EXERCISE INSTRUCTIONS:
[a] Translate this sentence from the passage on audio segment clustering into Spanish: "In some implementations, the platform may provide a screen that presents a visualization of the clustered audio slices."
[b] Extend the passage on audio segment clustering with a few sentences that pick up after its final sentence.

READING PASSAGE:
====================

In some implementations, segment clustering may provide a tool for varying the segments used in the remix. Each track in the catalog may be analyzed to generate a (e.g., large) number of slices of the track, where each slice is an audio segment corresponding to an onset event in the audio. For example, a slice may encompass a particular note of music, percussion beat, or other audio event corresponding to some sort of change in the audio. The analysis may output, for a track, metadata that describes each of the slices, such that each slice has a characteristic fingerprint that is described in the metadata. The metadata may describe various characteristics of a slice of audio data, such as the length, start time and end time (within the larger sample), and sound features such as frequency, timbre, volume, spectral contrast (e.g., how pitched is the sound), and so forth. A clustering analysis may be performed to identify clusters of slices that exhibit similar sound features (e.g., similar fingerprints with respect to sound characteristics). In some implementations, the clustering may employ a ML algorithm, such as a version of the t-distributed stochastic neighbor embedding (t-SNE) algorithm for dimensionality reduction. For example, the clustering may produce clusters as a two-dimensional point. In some implementations, the platform may provide a screen that presents a visualization of the clustered audio slices. In some implementations, the platform provides a feature that allows the user to select a particular audio segment from a track, and cycle through other audio segments that clustered similarly to the selected audio segment. In this way, the user can access an audio palette of similar, though somewhat different sounds, to highly customize the particular sounds to be included in the remix. FIG. 8 depicts an example screen 800 showing sample selection using clustering (e.g., t-SNE clustering) in a two-dimensional space, which is also described as 2D sampling.

====================

DATA SECTION:
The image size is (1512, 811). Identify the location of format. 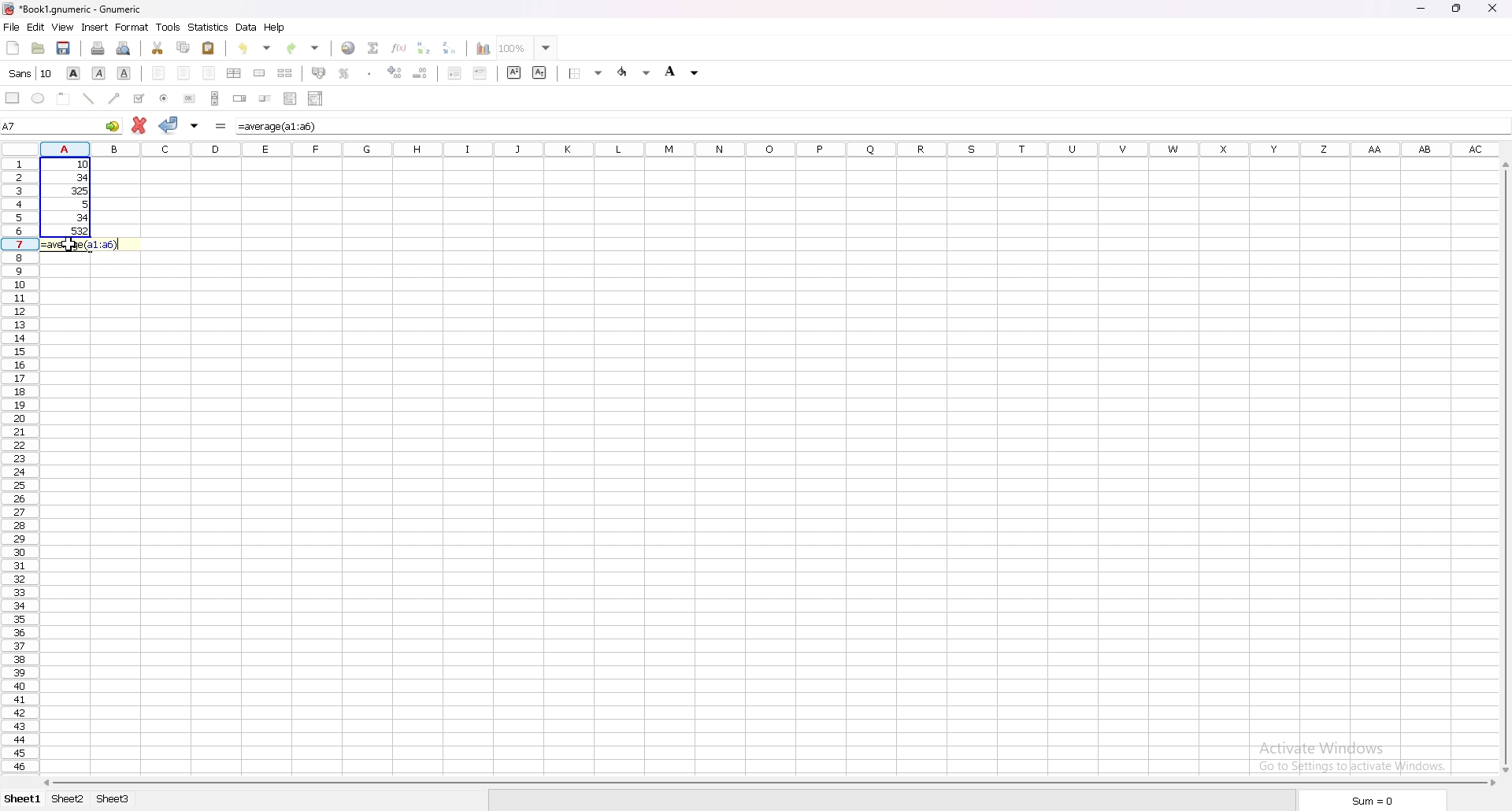
(133, 26).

====================

ANSWERS GIVEN:
[a] En algunas implementaciones, la plataforma puede proporcionar una pantalla que presente una visualización de los fragmentos de audio agrupados.

[b]
In some implementations, the platform enables the user to apply a pattern to a sample segment to modify the segment. A pattern can be associated with a particular style or genre of music, with a particular artist, or with other characteristics of the music. For example, a user can use the platform to select a segment of a sample and apply a pattern to the segment, to modify the segment to sound like the applied pattern (e.g., adopt characteristics of the pattern as far as rhythm, timbre, frequency, volume, pitch, and so forth). In some implementations, the various patterns may be generated using a machine learning algorithm that trains the pattern based on a large number of tracks in the style or genre, or that otherwise exhibit the characteristics to be patterned.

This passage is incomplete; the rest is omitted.